Outro aspecto a ser considerado é que o Engov é conhecido por aliviar sintomas como dor de cabeça, náusea e enjoos. No entanto, quando uma pessoa consome álcool, esses são exatamente os sinais de alerta de que o consumo está excedendo os limites. Se o medicamento mascarar esses sinais, existe o risco de a pessoa continuar bebendo, o que pode resultar em coma alcoólico e outros incidentes.
“Muitos dos sintomas de mal-estar que experimentamos são sinais que nosso corpo nos dá para nos proteger”, ressalta Amouni Mourad, farmacêutica e coordenadora do Curso de Farmácia da Universidade Presbiteriana Mackenzie (SP) e assessora técnica do Conselho Regional de Farmácia de São Paulo (CRF-SP). Ela observa que ao mascarar esses sintomas, acabamos ignorando uma alerta importante do nosso corpo.
O que diz a bula do Engov?
O fabricante de Engov informa que o medicamento não deve ser usado por pacientes com histórico de alcoolismo crônico, além de ser contraindicado com outras substâncias que deprimem o SNC e com bebidas alcoólicas.
O Engov é um medicamento indicado basicamente para alívio de dor de cabeça, azia e sintomas de alergia. O comprimido é uma combinação de diversos princípios ativos, entre eles o maleato de mepiramina, o hidróxido de alumínio, o ácido acetilsalicílico e a cafeína.
O primeiro desempenha o papel anti-histamínico, isto é, funciona como um antialérgico; o segundo é destinado ao tratamento da hiperacidez estomacal, a azia; o terceiro é o mesmo componente da aspirina, muito usado para o combate de dores de cabeça; e, por fim, tem a cafeína, que atua como um estimulante.
“Uma das recomendações é não tomar esse medicamento com álcool. Se a pessoa usa o remédio e toma álcool logo em seguida, já vai ter comprometimento, porque o álcool não é um bom veículo para nenhum medicamento, mesmo sendo esse”, reforça Amouni.
Em nota a Hypera Pharma, farmacêutica responsável pelo Engov, confirma que se trata de um medicamento com ação analgésica, antiácida e anti-histamínica, atuando também como estimulante suave do sistema nervoso central (SNC). “É indicado para dores de cabeça, azia, má digestão e indisposição, podendo ser ministrados até quatro comprimidos por dia”, informa. Em casos de sintomas persistentes, a marca recomenda que o consumidor procure um médico.
O que fazer, então, para não ter ressaca?

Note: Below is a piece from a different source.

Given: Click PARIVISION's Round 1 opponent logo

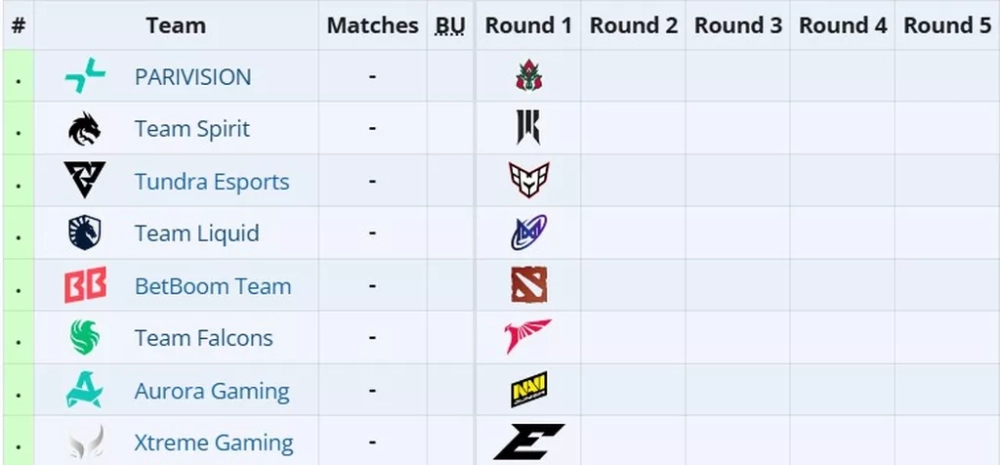Looking at the screenshot, I should coord(529,75).
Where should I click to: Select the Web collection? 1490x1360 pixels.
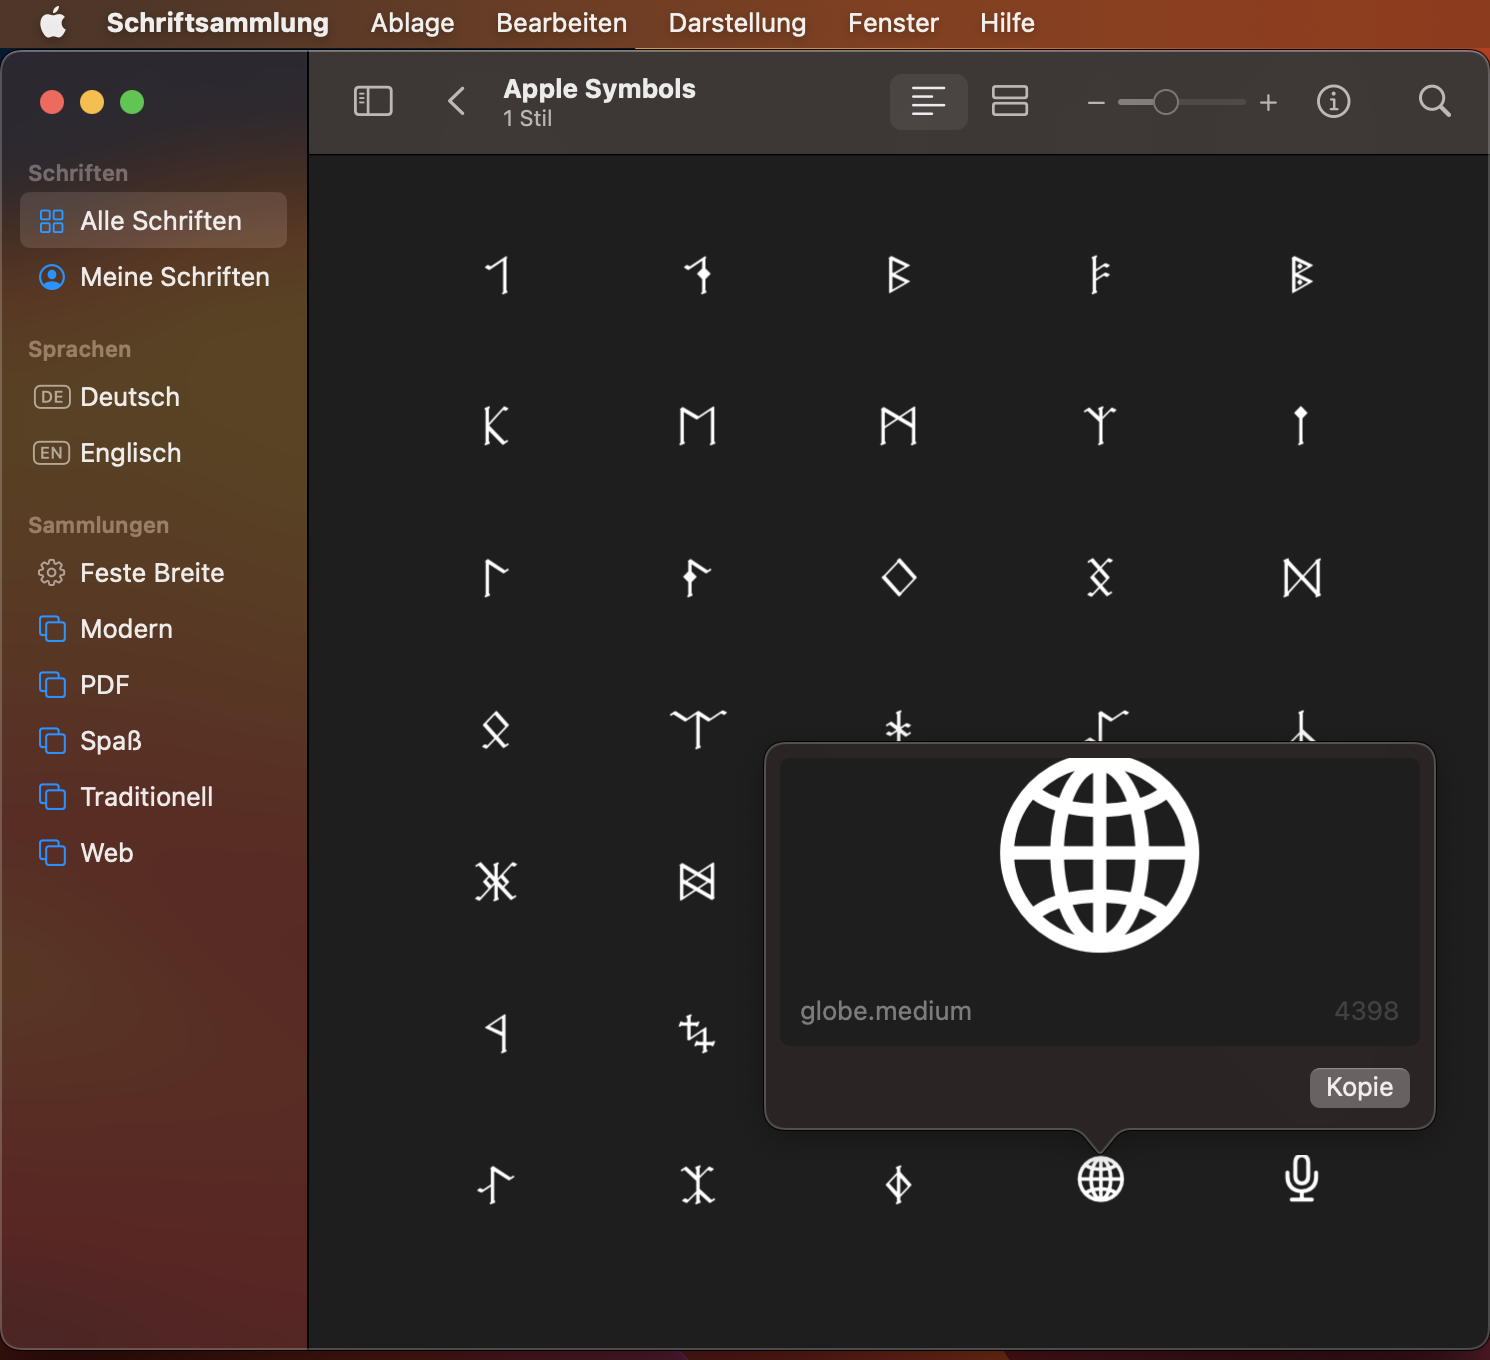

Em primeiro lugar, esqueça os remédios. A farmacêutica Amouni aponta dois comportamentos cruciais antes da ingestão do álcool: não beber em jejum e sempre se manter hidratado. “Ao beber, a pessoa sente saciedade e acaba não tendo fome. Só que o estômago precisa de comida. Além disso, se a pessoa beber bastante água no intervalo das bebidas alcoólicas, ela consegue diminuir o efeito deletério do álcool, amenizando a ressaca”, descreve.
Evitar a ingestão de bebidas de procedência duvidosa e aquelas com alta concentração de álcool são outras medidas capazes de aliviar um pouco a ressaca. É o que Bacchi chama de tentativa de redução de danos, já que não dá para garantir a prevenção ou eliminação da ressaca.
‘Mesmo assim estou com ressaca. O que fazer?’
O mais adequado é combater os sintomas de forma pontual, ao invés de tomar um medicamento com vários componentes. Por exemplo: se estiver com dor de cabeça, aposte em um analgésico voltado especificamente para isso, como a dipirona. Assim, não há interferência em outros aspectos.
“Claro que a gente também não quer incentivar a automedicação, mas é mais racional tratar pontualmente um sintoma específico que está se sobressaindo nessa ressaca do que tomar um kit achando que tá protegendo”, conclui Bacchi.